Irish whiskey distillery

The Watercourse Distillery was an Irish whiskey distillery which was established in Cork City, Ireland in 1795.

In 1867, the distillery was purchased by the Cork Distilleries Company (CDC), in an amalgamation of five Cork distilleries. Following the amalgamation, the distillery was mothballed for a period at the beginning of the 20th century. However, operations at the distillery were later resumed, with production of yeast, industrial alcohol and grain alcohol occurring at the distillery until the 1970s. Distillation ceased at the facility in 1975, when Irish Distillers, who at that stage owned the Watercourse along with several other distilleries in the Republic of Ireland consolidated its operations in a new, purpose-built distillery in Midleton.

The name of the distillery lives on in the name given by Irish Distillers to a subsidiary which runs the Jameson Experience at the former Jameson Bow Street Distillery in Dublin and the Old Midleton Distillery in Cork.

The Watercourse Distillery was where Cork Dry Gin, the most popular brand of gin in Ireland was originally produced. In the 1960s, Cork Distilleries Company launched a whiskey, called Hewitt's, which paid homage to the Watercourse's original owners. Unusually for an Irish whiskey, Hewitt's was a peated blend. However, this was later reformulated as an unpeated blend, before being discontinued in the 2004.

What to do: Output the part of the Watercourse Distillery text verbatim, starting at the words "The name of" and ending after the words "Distillery in Cork.".

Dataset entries
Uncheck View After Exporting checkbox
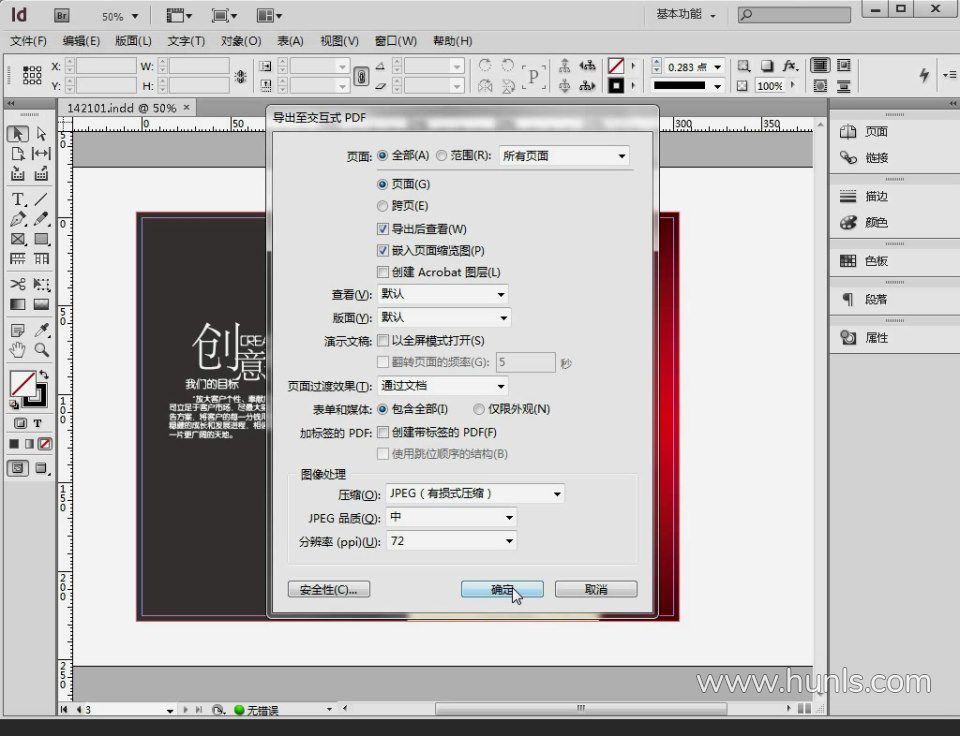 383,229
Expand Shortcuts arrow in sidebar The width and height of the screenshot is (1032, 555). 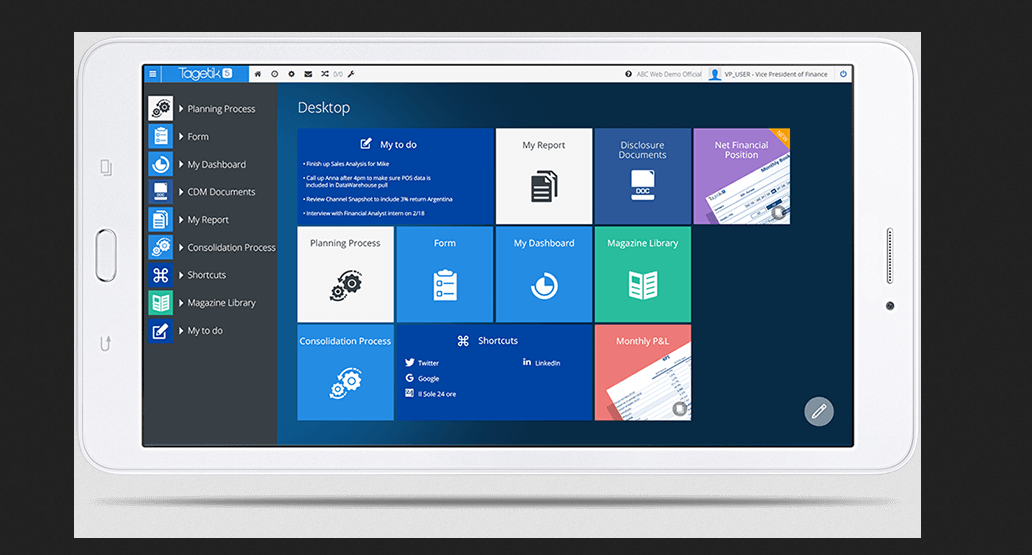click(181, 275)
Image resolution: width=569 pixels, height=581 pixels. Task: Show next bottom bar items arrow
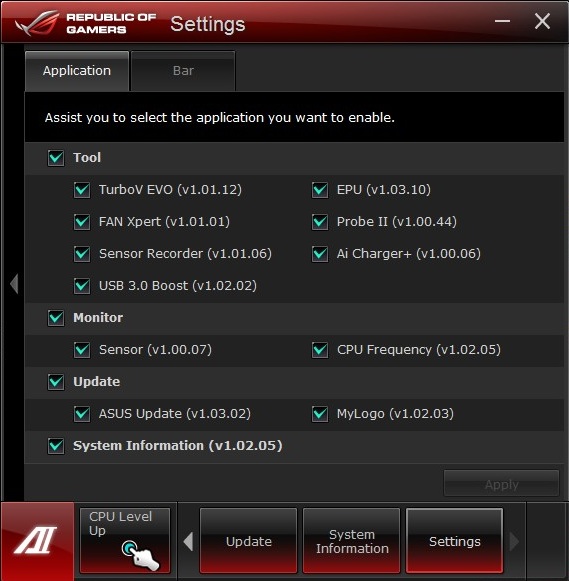point(514,541)
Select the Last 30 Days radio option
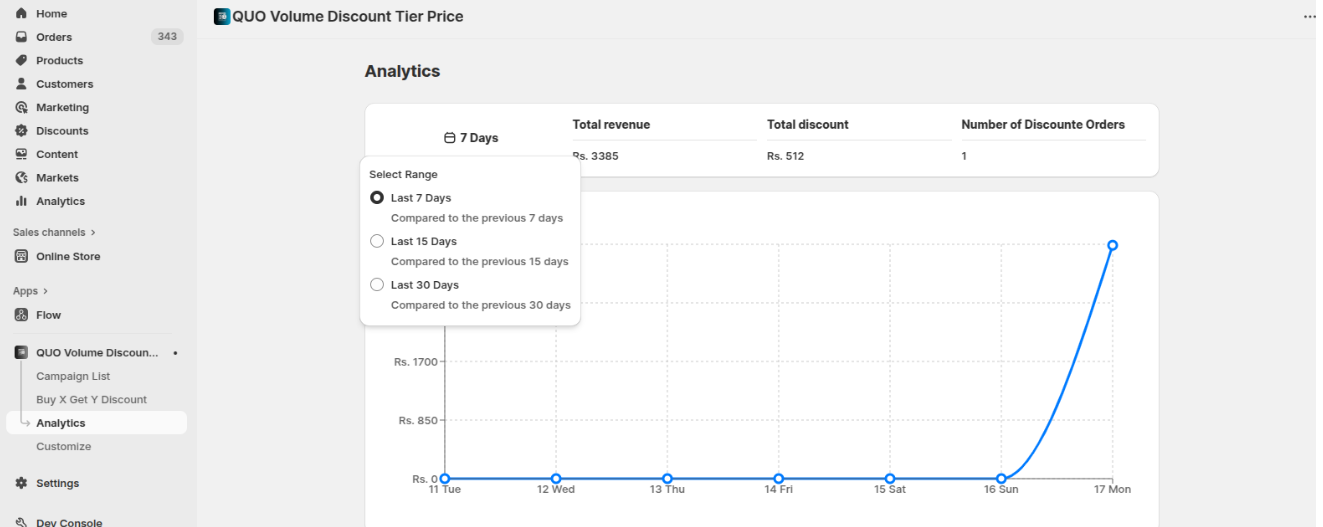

Solution for this exercise:
The name of the distillery lives on in the name given by Irish Distillers to a subsidiary which runs the Jameson Experience at the former Jameson Bow Street Distillery in Dublin and the Old Midleton Distillery in Cork.